[Working data]

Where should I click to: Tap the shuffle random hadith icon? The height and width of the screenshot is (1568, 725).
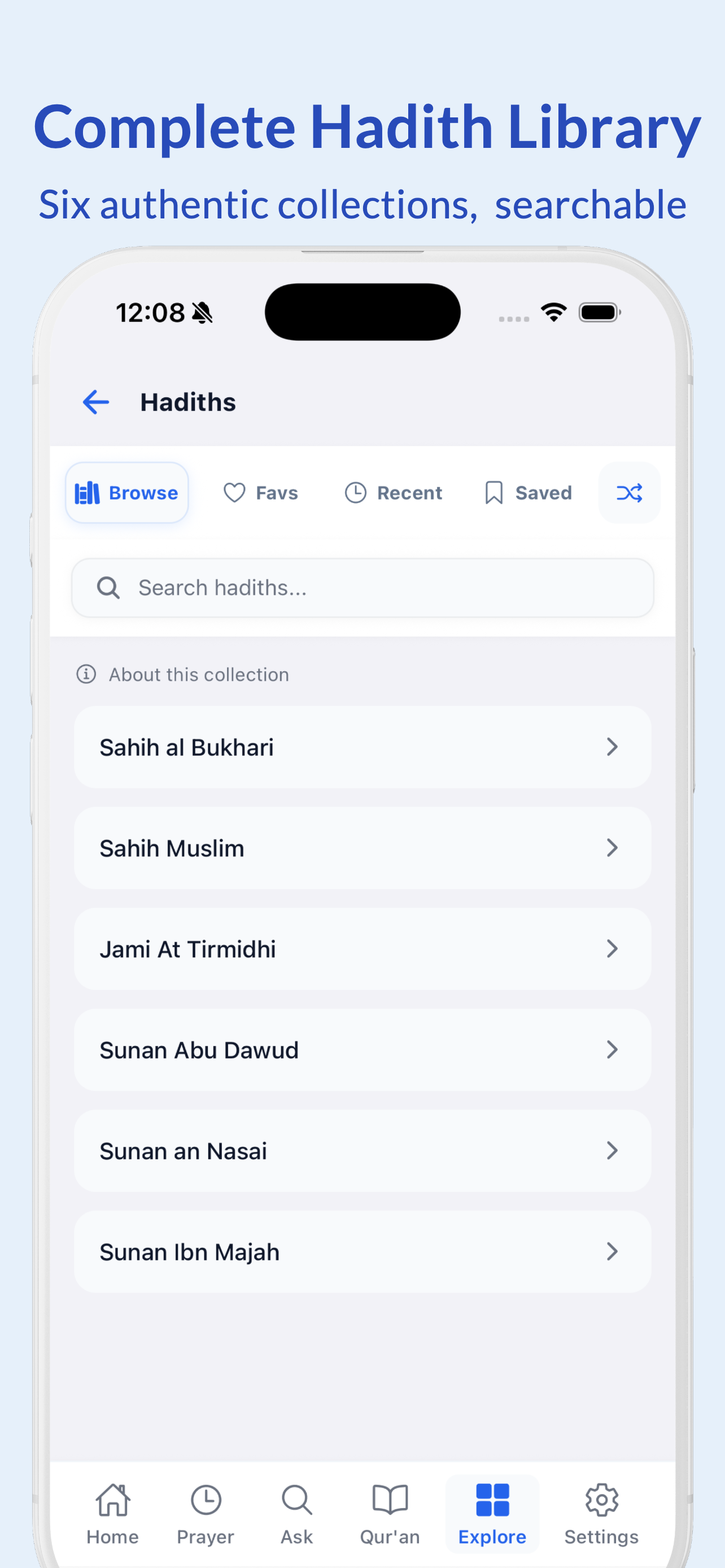tap(629, 492)
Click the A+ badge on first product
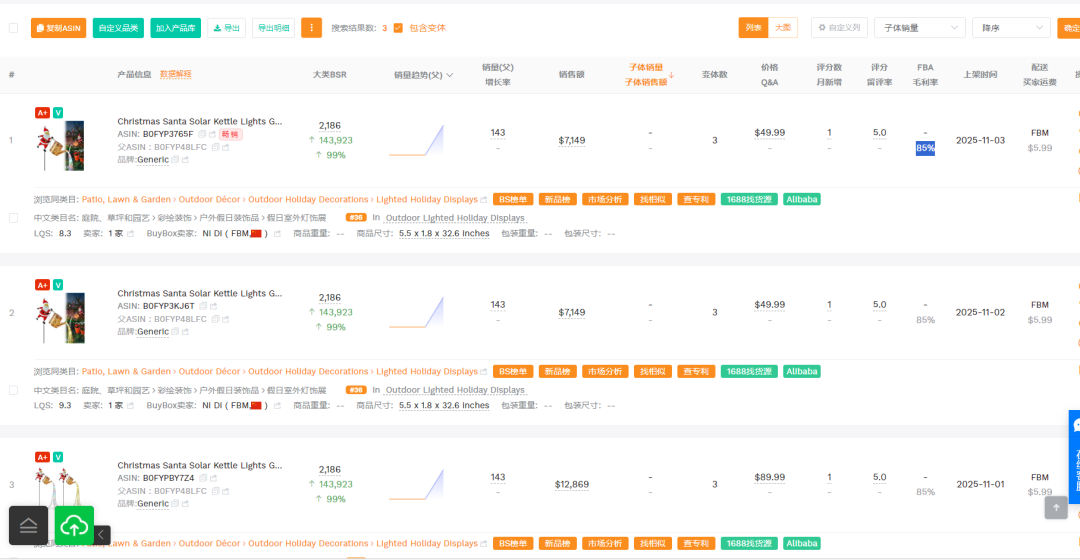Viewport: 1080px width, 560px height. pos(42,113)
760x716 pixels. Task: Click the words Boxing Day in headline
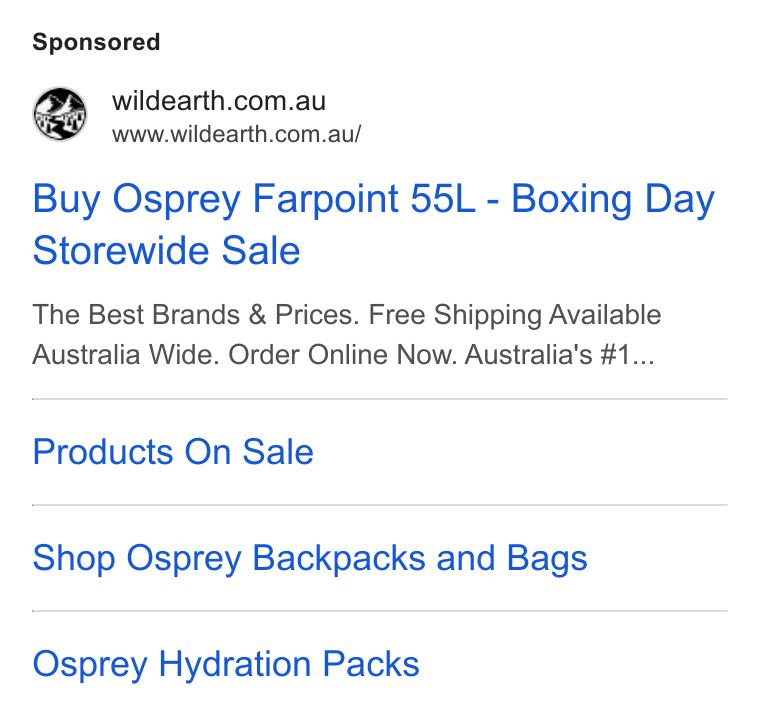click(x=613, y=199)
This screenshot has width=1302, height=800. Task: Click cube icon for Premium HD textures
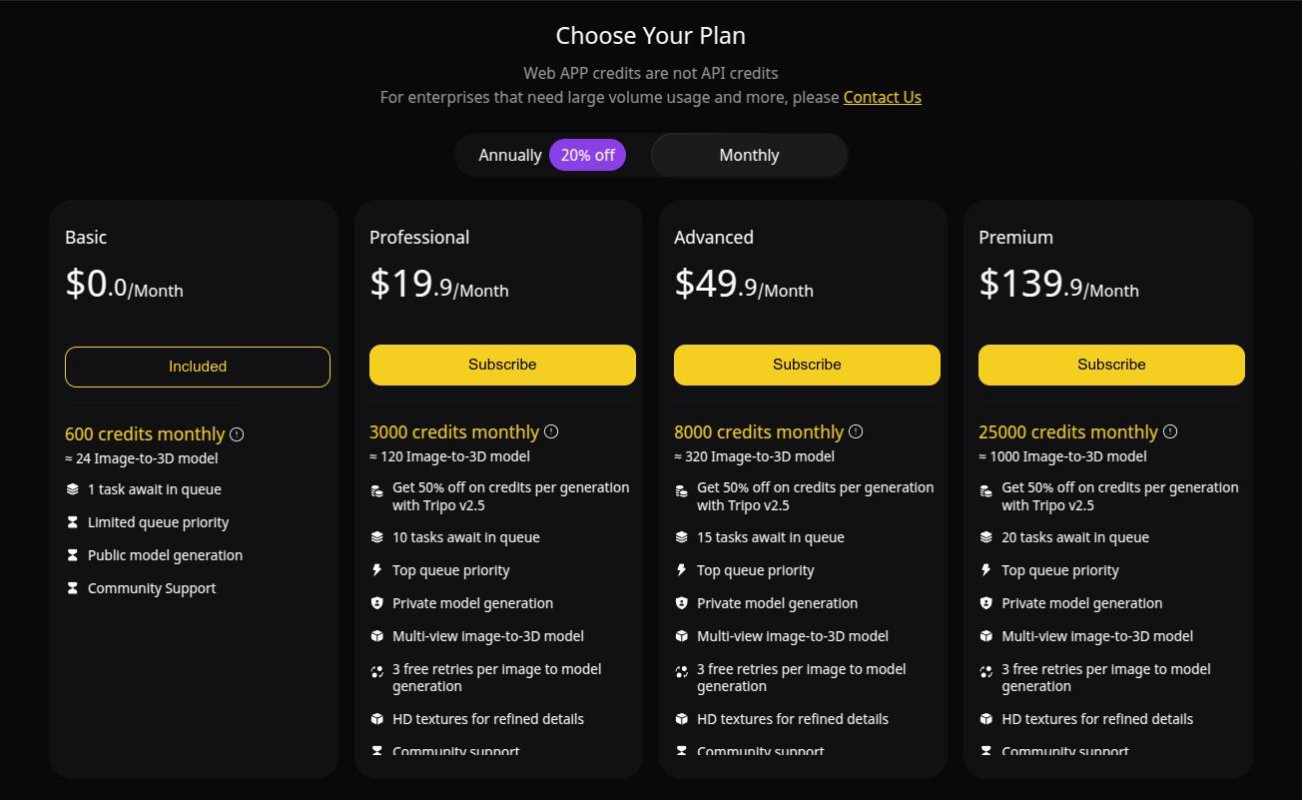[986, 719]
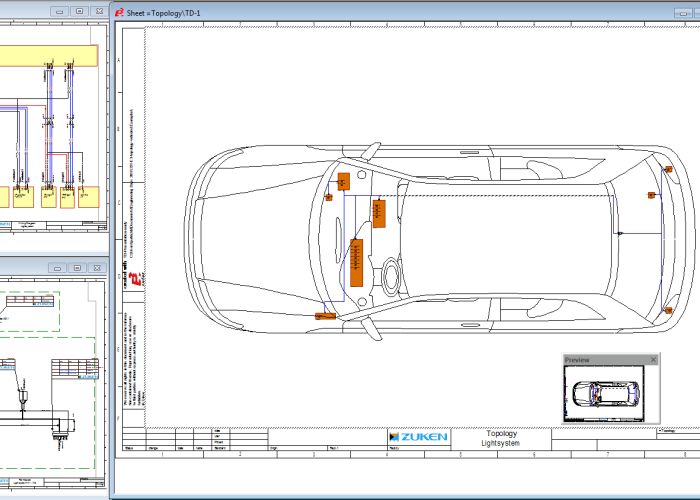Viewport: 700px width, 500px height.
Task: Minimize the lower-left drawing window
Action: [57, 267]
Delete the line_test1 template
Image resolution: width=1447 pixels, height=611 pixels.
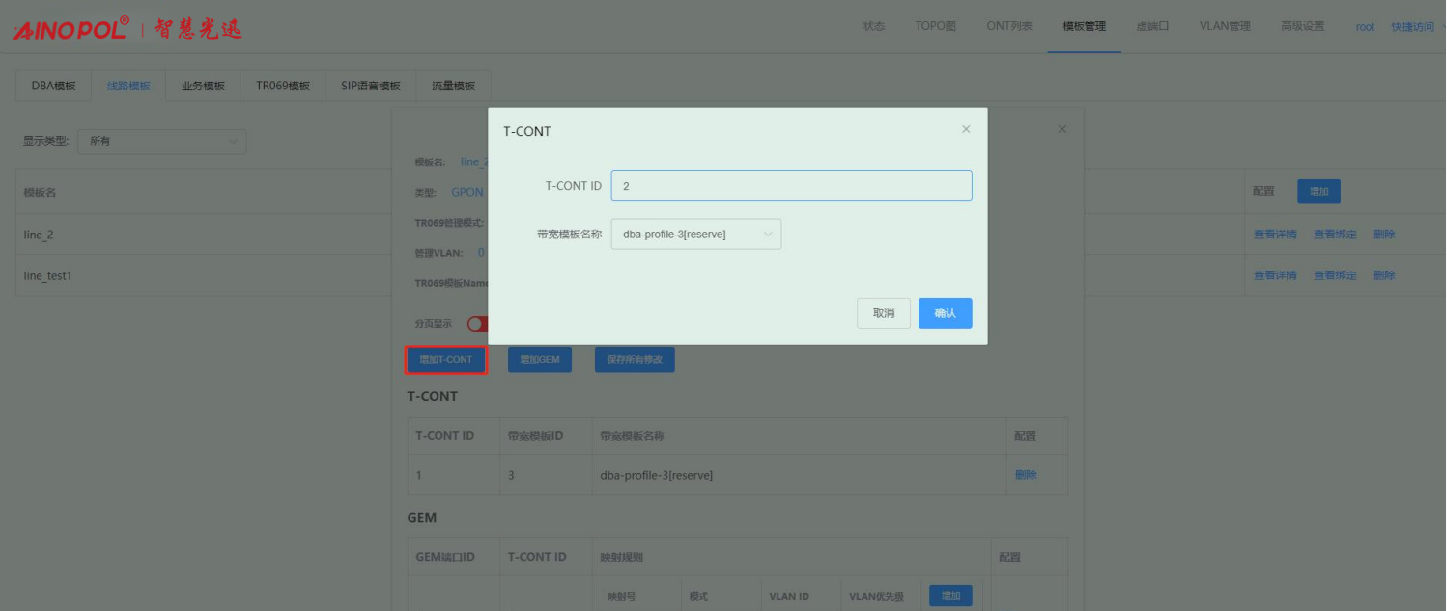(x=1384, y=276)
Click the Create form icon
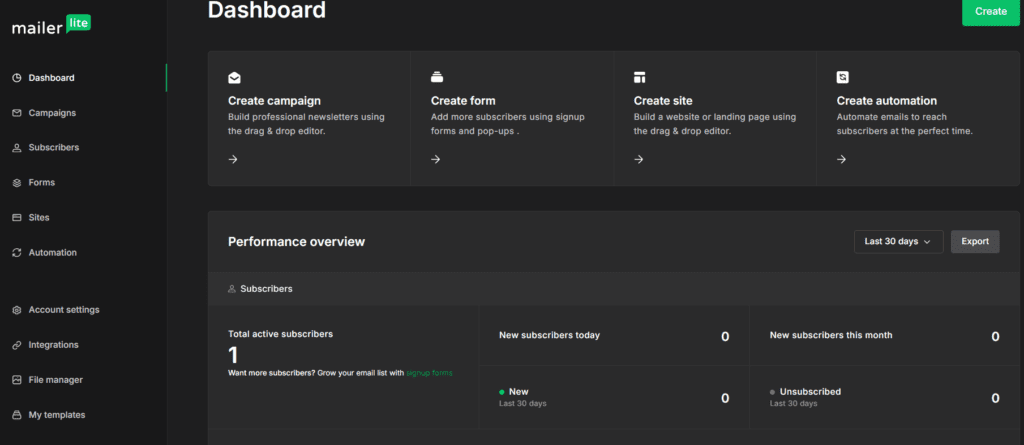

[/Working data]

Work instruction: Skip every image and output the remaining records exactly.

Result of this task:
Where should I click to: Tap the shuffle random hadith icon? The height and width of the screenshot is (1568, 725).
tap(629, 492)
Click the A+ badge on first product
Viewport: 1080px width, 560px height. pos(42,113)
760x716 pixels. Task: Click the words Boxing Day in headline
click(x=613, y=199)
This screenshot has width=1302, height=800. Task: Click cube icon for Premium HD textures
[986, 719]
Viewport: 700px width, 500px height.
Task: Minimize the lower-left drawing window
Action: [57, 267]
Delete the line_test1 template
Image resolution: width=1447 pixels, height=611 pixels.
(x=1384, y=276)
Click the Create form icon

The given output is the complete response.